Ich glaube, Fahrtenyachten profitieren generell vom Performance-Sektor, das lässt sich kaum vermeiden. Ich bin ja schon seit langer Zeit in beiden Bereichen tätig und weiß deshalb, dass Konstrukteure, die Fahrtenschiffe zeichnen, sich vom Rennsport beeinflussen lassen. Vielleicht nicht von ihren eigenen Entwürfe, sondern denen der anderen, aber entscheidend ist, sicherzustellen, dass Fahrtenyachten ausreichend Stabilität aufweisen und sich quasi um die Besatzungen kümmern, weil sie leicht zu segeln sind.
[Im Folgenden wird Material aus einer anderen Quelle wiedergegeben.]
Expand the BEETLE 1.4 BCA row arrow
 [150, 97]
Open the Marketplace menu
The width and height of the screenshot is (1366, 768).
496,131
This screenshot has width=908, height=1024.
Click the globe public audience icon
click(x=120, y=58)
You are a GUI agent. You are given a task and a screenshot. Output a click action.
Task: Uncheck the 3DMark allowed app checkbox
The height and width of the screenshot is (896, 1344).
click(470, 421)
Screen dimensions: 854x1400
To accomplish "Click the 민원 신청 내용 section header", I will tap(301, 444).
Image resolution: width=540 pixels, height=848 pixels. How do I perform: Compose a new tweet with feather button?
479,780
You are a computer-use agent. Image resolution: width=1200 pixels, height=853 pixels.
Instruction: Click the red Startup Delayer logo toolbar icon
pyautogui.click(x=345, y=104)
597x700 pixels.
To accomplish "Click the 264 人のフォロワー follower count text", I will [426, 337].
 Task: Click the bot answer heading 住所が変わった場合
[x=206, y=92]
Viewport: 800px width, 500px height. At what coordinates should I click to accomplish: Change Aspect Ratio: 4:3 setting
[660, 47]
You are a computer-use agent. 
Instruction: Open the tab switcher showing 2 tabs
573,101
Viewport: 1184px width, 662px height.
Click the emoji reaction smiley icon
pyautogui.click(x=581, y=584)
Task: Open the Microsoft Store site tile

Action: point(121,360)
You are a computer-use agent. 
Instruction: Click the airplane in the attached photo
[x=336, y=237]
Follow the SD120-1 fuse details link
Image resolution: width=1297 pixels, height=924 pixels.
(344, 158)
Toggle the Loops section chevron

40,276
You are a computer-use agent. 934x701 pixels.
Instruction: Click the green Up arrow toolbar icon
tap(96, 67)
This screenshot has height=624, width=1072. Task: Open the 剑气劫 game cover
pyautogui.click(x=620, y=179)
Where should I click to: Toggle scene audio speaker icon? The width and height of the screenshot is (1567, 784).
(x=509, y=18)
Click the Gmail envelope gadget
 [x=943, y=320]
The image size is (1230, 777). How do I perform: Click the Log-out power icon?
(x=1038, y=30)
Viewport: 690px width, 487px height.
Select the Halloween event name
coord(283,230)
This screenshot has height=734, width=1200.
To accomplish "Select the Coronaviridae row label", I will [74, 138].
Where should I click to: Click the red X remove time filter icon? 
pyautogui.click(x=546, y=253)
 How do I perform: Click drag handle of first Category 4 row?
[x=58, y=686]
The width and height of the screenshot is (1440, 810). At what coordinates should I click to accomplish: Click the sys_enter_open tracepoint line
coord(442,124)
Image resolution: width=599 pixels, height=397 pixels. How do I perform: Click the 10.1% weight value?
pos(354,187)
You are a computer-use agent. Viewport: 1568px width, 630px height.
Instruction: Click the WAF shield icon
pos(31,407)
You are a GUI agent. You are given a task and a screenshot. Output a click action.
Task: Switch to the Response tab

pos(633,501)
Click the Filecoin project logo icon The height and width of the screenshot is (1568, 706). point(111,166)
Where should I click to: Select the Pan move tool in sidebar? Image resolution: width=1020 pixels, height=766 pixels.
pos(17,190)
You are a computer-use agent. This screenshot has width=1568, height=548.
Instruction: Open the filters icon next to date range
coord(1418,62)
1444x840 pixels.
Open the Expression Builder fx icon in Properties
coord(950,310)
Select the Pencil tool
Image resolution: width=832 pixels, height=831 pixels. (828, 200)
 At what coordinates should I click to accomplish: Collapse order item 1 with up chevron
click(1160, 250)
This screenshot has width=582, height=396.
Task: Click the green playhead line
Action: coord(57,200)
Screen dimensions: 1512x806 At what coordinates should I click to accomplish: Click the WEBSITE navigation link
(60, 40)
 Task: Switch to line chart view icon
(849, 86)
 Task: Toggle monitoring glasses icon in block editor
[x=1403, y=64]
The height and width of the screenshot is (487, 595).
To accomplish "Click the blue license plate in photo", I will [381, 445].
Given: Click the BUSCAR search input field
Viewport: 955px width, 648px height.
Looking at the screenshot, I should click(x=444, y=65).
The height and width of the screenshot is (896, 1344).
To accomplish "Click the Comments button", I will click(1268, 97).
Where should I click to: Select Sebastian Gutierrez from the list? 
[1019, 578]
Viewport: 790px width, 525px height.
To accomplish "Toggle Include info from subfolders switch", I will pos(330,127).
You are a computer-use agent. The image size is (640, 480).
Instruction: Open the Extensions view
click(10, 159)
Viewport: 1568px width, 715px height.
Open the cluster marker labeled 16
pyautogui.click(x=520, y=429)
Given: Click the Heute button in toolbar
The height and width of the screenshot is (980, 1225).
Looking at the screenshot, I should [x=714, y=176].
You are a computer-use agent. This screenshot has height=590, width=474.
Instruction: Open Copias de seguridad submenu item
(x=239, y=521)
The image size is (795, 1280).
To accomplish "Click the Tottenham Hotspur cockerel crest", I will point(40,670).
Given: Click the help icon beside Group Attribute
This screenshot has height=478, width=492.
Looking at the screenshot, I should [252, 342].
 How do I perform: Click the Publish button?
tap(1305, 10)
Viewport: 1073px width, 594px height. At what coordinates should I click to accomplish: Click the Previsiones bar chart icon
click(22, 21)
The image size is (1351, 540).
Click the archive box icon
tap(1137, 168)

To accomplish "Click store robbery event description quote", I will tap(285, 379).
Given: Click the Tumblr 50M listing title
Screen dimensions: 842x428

Heute könne wir uns mit den Doppelruderanlagen breitere und voluminösere Boote leisten. Sogar wenn sie stark krängen, schießen sie nicht unbeabsichtigt auf oder vollführen einen Sonnenschuss, der unerfahrene Segler erschrecken würde.

Die neueste Modeerscheinung ist ja das Foilen, von Mini 6.50s bis zu Vendee-Globe-Rennern und und natürlich viele Multihulls. Könnte das in Zukunft auch bei gewöhnlichen Fahrtenyachten eine Rolle spielen?
Schwer vorher zu sagen. Vor fünfzehn Jahren war der Elan 350 eines der ersten Produktionsboote, das ins Gleiten kam. Es war ein Cruiser/Racer und dabei nichtmal aus Kohlefaser gebaut. Man darf foilende Fahrtenyachten aber auch nicht komplett von der Hand weisen, doch man wird sie aus Carbon bauen müssen, damit ihr Gewicht noch weiter gesenkt wird. Je mehr wir derartige Materialien verwenden, desto mehr sollten die Kosten fallen. Es ist also möglich. In den 1970er Jahren gab es ein Boot namens Williwaw in den Staaten, im Prinzip ein Trimaran, der auf vier Foils segelte. David Keiper (d. Red.), der Konstrukteur, war ein Held, der ein bisschen in Vergessenheit geraten ist, aber er ist damit 20000 Meilen kreuz und quer über den Pazifik gesegelt auf Foils sogar sicherer. Also haben diese Dinge auch ein bisschen Geschichte.

Wer weiß, wir sehen vielleicht eine teilweise foilende Elan von Ihrem Reißbrett?
(Lacht) Wenn ich lange genug dabei bin und wir noch zusammenarbeiten. In weiteren 10 Jahren wäre das möglich, nehme ich an.